> What you are asked to do
Return every line from the records below with the string "agent".

►

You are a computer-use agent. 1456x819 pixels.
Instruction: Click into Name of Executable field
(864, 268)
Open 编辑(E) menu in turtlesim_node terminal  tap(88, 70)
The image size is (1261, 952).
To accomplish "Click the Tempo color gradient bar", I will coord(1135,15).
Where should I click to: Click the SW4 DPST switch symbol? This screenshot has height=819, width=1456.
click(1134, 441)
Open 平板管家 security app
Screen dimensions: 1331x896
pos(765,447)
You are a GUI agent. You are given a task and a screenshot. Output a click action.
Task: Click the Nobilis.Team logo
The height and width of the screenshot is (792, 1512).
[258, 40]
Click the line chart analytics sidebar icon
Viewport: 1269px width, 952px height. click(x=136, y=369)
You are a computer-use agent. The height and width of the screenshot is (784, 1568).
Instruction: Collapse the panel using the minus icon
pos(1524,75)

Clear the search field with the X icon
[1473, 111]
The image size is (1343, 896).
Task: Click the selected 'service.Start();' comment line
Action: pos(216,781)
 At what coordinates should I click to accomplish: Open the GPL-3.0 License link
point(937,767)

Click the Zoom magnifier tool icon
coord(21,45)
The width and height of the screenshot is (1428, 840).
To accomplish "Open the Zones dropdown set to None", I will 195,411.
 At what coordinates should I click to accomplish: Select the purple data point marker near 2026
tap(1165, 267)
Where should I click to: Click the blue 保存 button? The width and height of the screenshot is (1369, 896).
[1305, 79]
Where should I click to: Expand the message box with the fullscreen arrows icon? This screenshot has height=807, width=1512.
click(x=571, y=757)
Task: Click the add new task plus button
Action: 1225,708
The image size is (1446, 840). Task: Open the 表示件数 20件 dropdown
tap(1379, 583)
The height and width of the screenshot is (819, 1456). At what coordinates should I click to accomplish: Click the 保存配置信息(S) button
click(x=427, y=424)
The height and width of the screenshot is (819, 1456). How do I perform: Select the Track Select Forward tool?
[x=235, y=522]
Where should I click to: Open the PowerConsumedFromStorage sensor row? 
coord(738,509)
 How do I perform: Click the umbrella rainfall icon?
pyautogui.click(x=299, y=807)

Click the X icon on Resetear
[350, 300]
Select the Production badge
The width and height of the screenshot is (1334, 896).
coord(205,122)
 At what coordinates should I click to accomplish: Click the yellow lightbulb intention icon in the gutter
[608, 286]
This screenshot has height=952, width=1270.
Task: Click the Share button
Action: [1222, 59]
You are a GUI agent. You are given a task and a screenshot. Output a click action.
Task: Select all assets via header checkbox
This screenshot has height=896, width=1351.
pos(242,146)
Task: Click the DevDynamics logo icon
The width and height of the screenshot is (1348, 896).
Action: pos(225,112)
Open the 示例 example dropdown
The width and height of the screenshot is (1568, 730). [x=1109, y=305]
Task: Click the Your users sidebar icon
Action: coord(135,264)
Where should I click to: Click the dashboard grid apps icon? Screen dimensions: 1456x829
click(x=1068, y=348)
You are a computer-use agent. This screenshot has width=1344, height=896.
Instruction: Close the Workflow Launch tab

◄

> Result
You are a computer-use agent. 1456x819 pixels.
You are a GUI agent. You are given a task and a screenshot. Output a click action.
You are a computer-use agent. The height and width of the screenshot is (784, 1568).
You are a GUI agent. You are given a task and a screenshot. Output a click action.
You are a computer-use agent. This screenshot has width=1344, height=896.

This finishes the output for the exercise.